Bond-holders are being asked to bear a greater risk and cost in case of a bailout in order to protect the taxpayer. This in turn would, as the President of the European Central Bank Jean-Claude Trichet fears, drive up borrowing costs for the most indebted countries. Ireland is at risk of going the way of Greece after news this week that its borrowing costs are being ramped up. Nevertheless, Merkel is adamant that the risk does not fall on the taxpayer.
Frau Merkel also wants to introduce tougher sanctions to deter more feckless members of the Eurozone from running large deficits in the first place. This would either be a loss of voting rights or of EU funding.
This did not go down well in Bulgaria the EU’s poorest country. Prime Minsiter Borissov said; "I would support [the proposals], but let's first discuss the mechanism. Imagine that you have a 3.5% or 4% deficit, and the sanctions include freezing of EU funding. The country would not solve its deficit problem: it would sink even deeper"
The new rules would the UK which has opted out of the EU, but the UK would nevertheless support Germany’s attempts to bring greater rigour to Eurozone deficit control.
The next Head of State summit will take place on December 16-17 where it is expected there will be some form of agreement on the whether the Treaty needs to be changed and whether it would need to be ratified again.
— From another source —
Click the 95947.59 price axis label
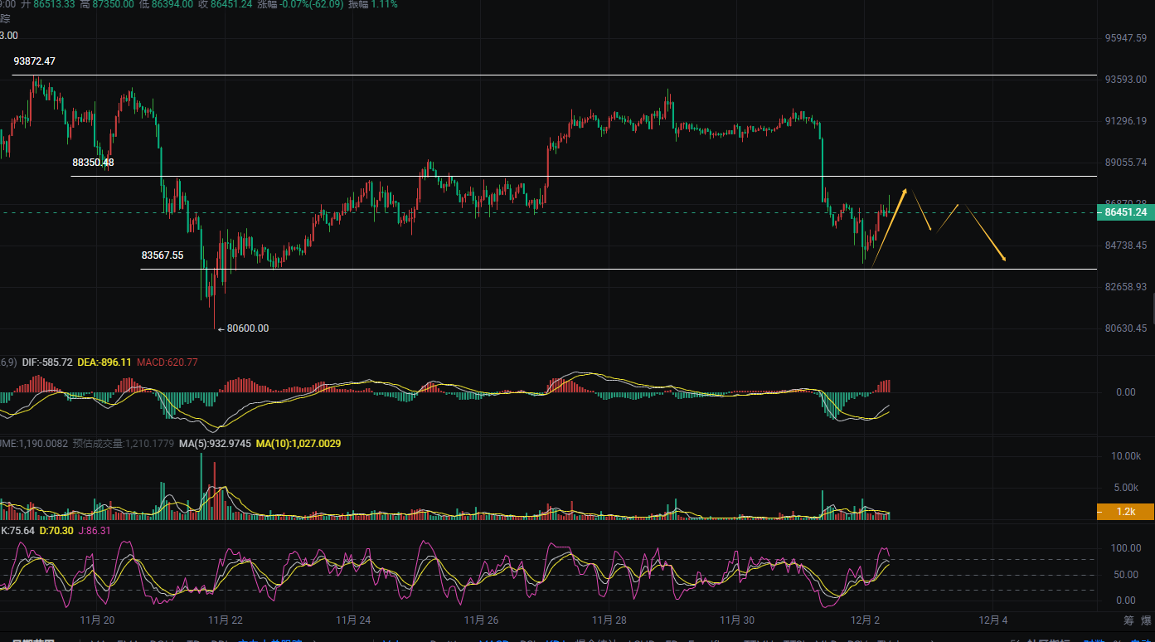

The Commission on the other hand will deliver its own proposals on new EU budget rules amending the Eurozone’s original Stability and Growth Pact in December.
Berlin believes that all 27 member states, including the UK – and not just the Eurozone countries should be subjected to the new budget deficit regime to give the single market as a whole the stability it needs. Paris, on the other-hand is reluctant for the Eurozone countries to take decisions that would affect all 27 member states.
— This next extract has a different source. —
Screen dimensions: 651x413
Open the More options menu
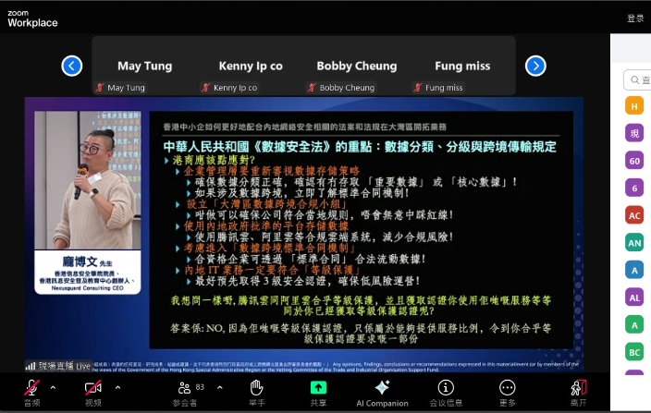[508, 388]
The bail-out debate has opened a whole pandora’s box of contentious issues and the EU will have to tread carefully if it is to avoid creating a split in the Eurozone between the deficit sinners and the deficit saints. And it is the cohesion of the whole of the European Union – and not just the Eurozone – that is at stake. If the bailout mechanism does trigger a treaty change and even a referendum, the Euro-sceptics will have their chance to strike.